Martedì 17 maggio i 50 anni dall'omicidio del Commissario celebrati in una Messa presieduta dall’Arcivescovo in San Marco. Il giornalista tratteggia il profilo del padre, il percorso di perdono compiuto dalla madre, quello di riconciliazione affrontato da lui e dai fratelli e l’evoluzione nell’atteggiamento della città in questo mezzo secolo
di Stefania
Cecchetti
Un importante segno di attenzione della Chiesa ambrosiana, che va in qualche modo a «chiudere un cerchio». Mario Calabresi, giornalista e scrittore, parla così della celebrazione eucaristica nel cinquantesimo anniversario dell’uccisione di suo padre, il commissario Luigi Calabresi, che l’arcivescovo Delpini presiede martedì 17 maggio, alle 10, nella chiesa di San Marco a Milano (leggi qui la sua omelia), prima tappa di una mattinata che proseguirà con una cerimonia in Questura.
Per lei e per la vostra famiglia che significato ha che la commemorazione cominci con una celebrazione officiata dall’Arcivescovo di Milano?
Ci sembra un gesto di attenzione molto importante. Tra l’altro non era più accaduto che si celebrasse una Messa in onore di mio padre nella stessa chiesa dove si tennero i funerali. Per mia madre Gemma si chiude idealmente il cerchio iniziato quando il cardinale Giovanni Colombo, allora Arcivescovo di Milano, commentò il necrologio pubblicato dalla famiglia sul Corriere della Sera – la frase di Gesù dal Vangelo di Luca: «Padre, perdona loro perché non sanno quello che fanno» – definendolo «un fiore deposto sul sangue» del Commissario, che non sarebbe mai appassito. Quella frase dell’arcivescovo Colombo per mia madre è stata illuminante e ha incoraggiato il suo percorso di fede e riconciliazione. È molto significativo che la memoria dei cinquant’anni si celebri nella stessa chiesa del funerale e presieduta dall’attuale Arcivescovo.
Nel suo libro La crepa e la luce Gemma Calabresi ha raccontato il suo cammino di perdono. Qual è stato il percorso di voi figli?
Quello di mia madre è stato un percorso di fede e perdono, il nostro più un percorso di riconciliazione e pacificazione. Per lei è stata una cosa più profonda, noi fratellinon aspiriamo alla santità, come dico a volte scherzando.

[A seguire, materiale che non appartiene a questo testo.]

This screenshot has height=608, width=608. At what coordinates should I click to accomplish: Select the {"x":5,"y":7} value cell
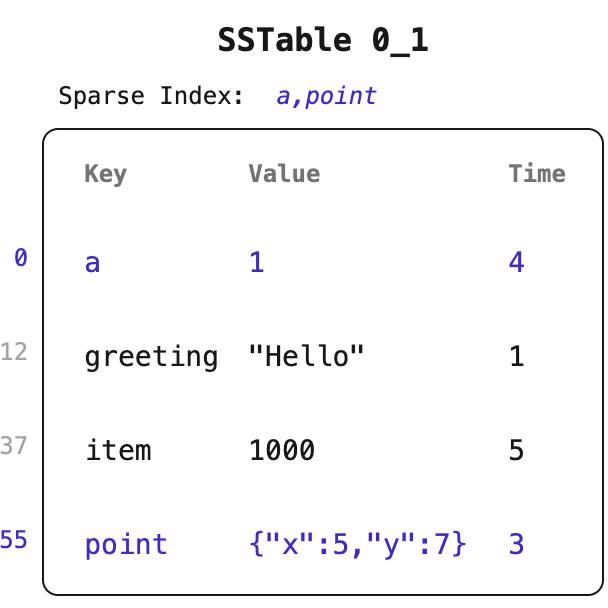coord(357,544)
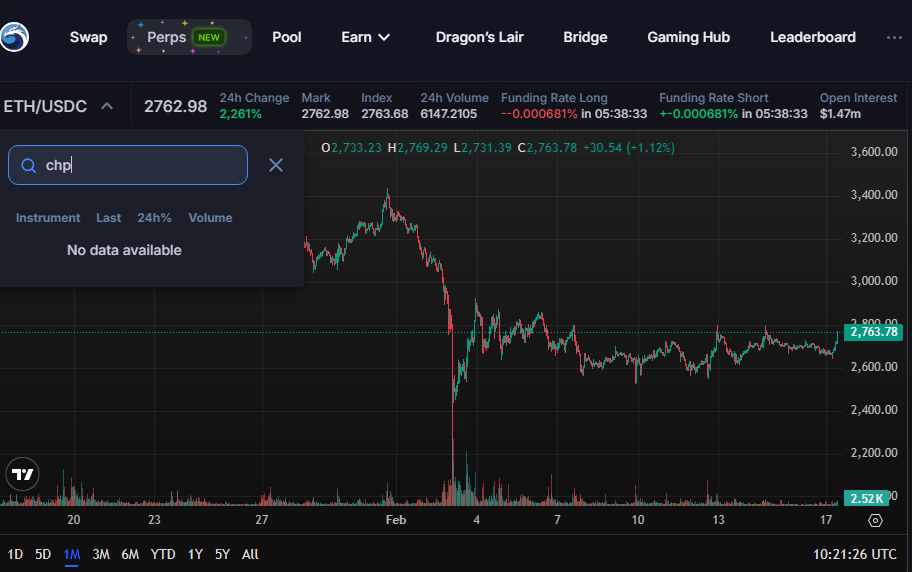This screenshot has width=912, height=572.
Task: Visit the Gaming Hub
Action: tap(688, 37)
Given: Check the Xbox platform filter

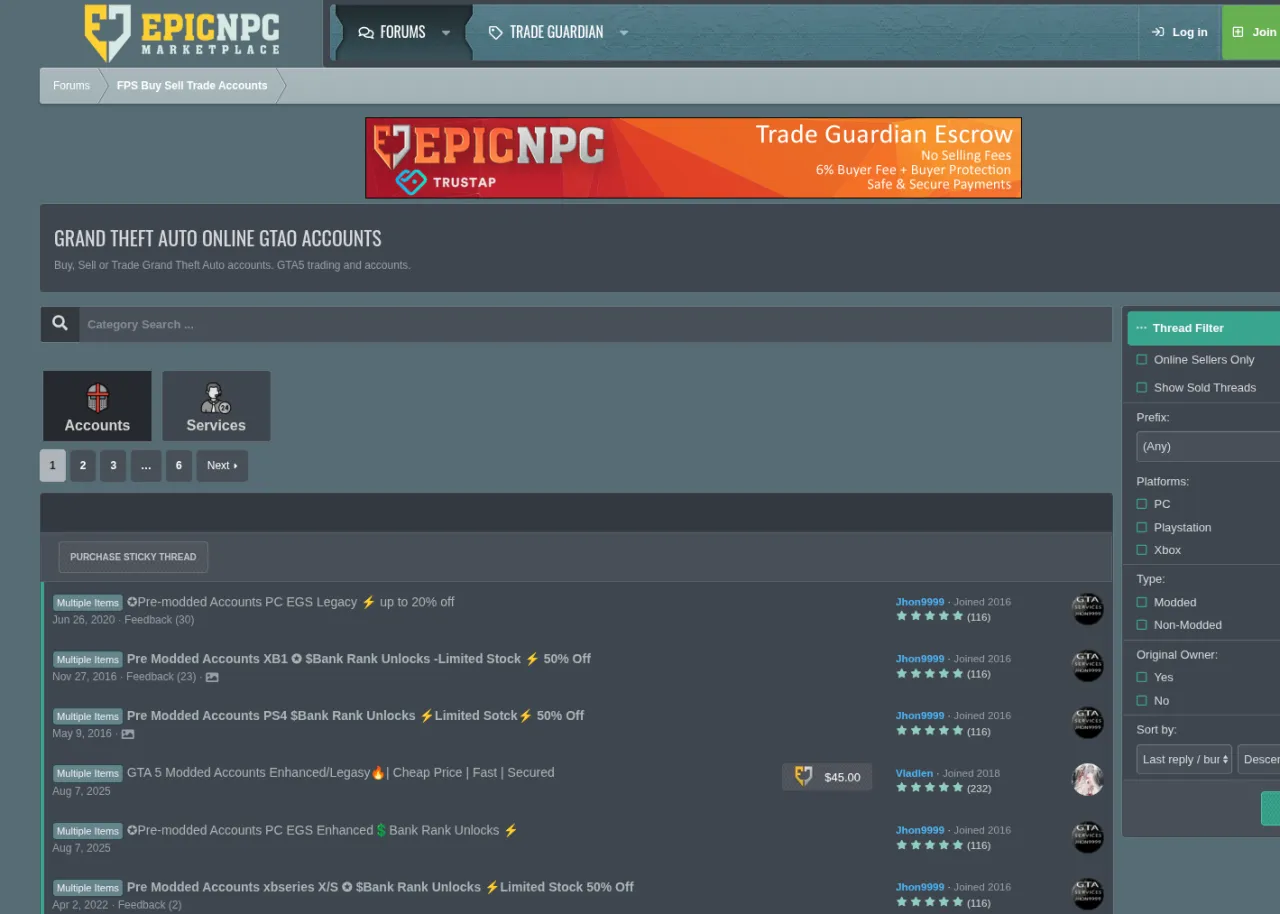Looking at the screenshot, I should (1141, 550).
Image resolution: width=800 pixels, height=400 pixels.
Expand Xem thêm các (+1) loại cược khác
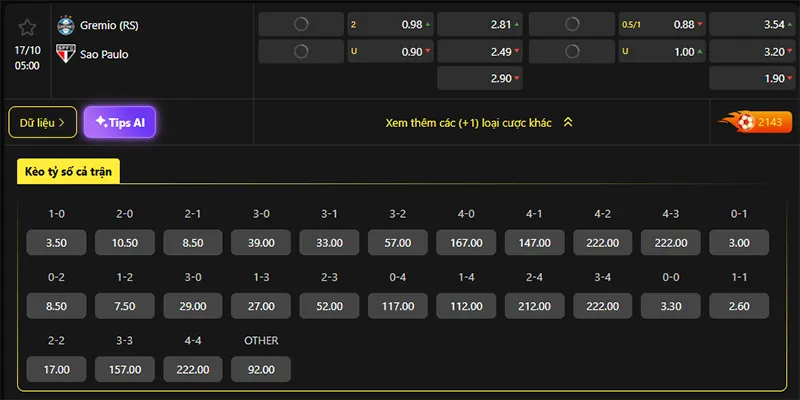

A proposito di santità, che cosa pensa dell’ipotesi di beatificazione avanzata per suo padre anni fa?
Come ha scritto nel suo libro, mia madre non la comprendeva e nemmeno io. Il modo in cui mio padre interpretava il suo lavoro ha testimoniato, semplicemente, qual è la maniera giusta di fare le cose, tutti i giorni. Non c’è nessun elemento di straordinarietà nella sua storia, non era un eroe.
Qual è stato invece il percorso di Milano? Com’è cambiato l’atteggiamento della città verso suo padre e le altre vittime del terrorismo?
La città è cambiata tantissimo e lo racconterò martedì alla commemorazione. Bisogna essere onesti, è stata una città per tanto tempo divisa, Una minoranza, direi silenziosa, ci mostrava affetto, ma c’erano anche ambienti che vivevano con imbarazzo il cognome, il ricordo di lui. Abbiamo dovuto aspettare quarant’anni per vedere la targa in via Cherubini (luogo dell’omicidio, ndr), e grazie al Presidente della Repubblica Napolitano, non a un sindaco della città. Adesso, però, le cose sono diverse: basta vedere quante persone vanno a portare un fiore sulla targa, quanti fermano mia madre per strada…
Cosa può rappresentare Luigi Calabresi per un giovane oggi?
Credo sia davvero una figura lontana, per i ragazzi di oggi. Se però si racconta di lui, penso possa rappresentare ancora un esempio per dimostrare due cose: primo, la pericolosità di certi linciaggi acritici, in cui i singoli seguono un flusso senza costruirsi un’opinione personale, l’orrore di certe deliranti campagne stampa, che un tempo si facevano con le firme, oggi con i like. Secondo: penso che la storia di mio padre dimostri che la violenza politica non porta a nessun cambiamento.
Parlando in Parlamento nella Giornata delle vittime del terrorismo lei ha detto che gli anni di piombo hanno qualcosa da dirci anche sull’Ucraina…
Gli anni di piombo ci insegnano che non è affatto scontato rendersi conto che non esistono giustificazioni per gli aggressori. La nostra società ci ha messo moltissimi anni a raggiungere questa consapevolezza: c’era chi giustificava in qualche modo il terrorismo e questo è stato devastante. Se abbiamo imparato la lezione, oggi non dovremmo esitare a chiamare le cose con il loro nome, al di là di tutte le giuste riflessioni sulle cause e sulle conseguenze.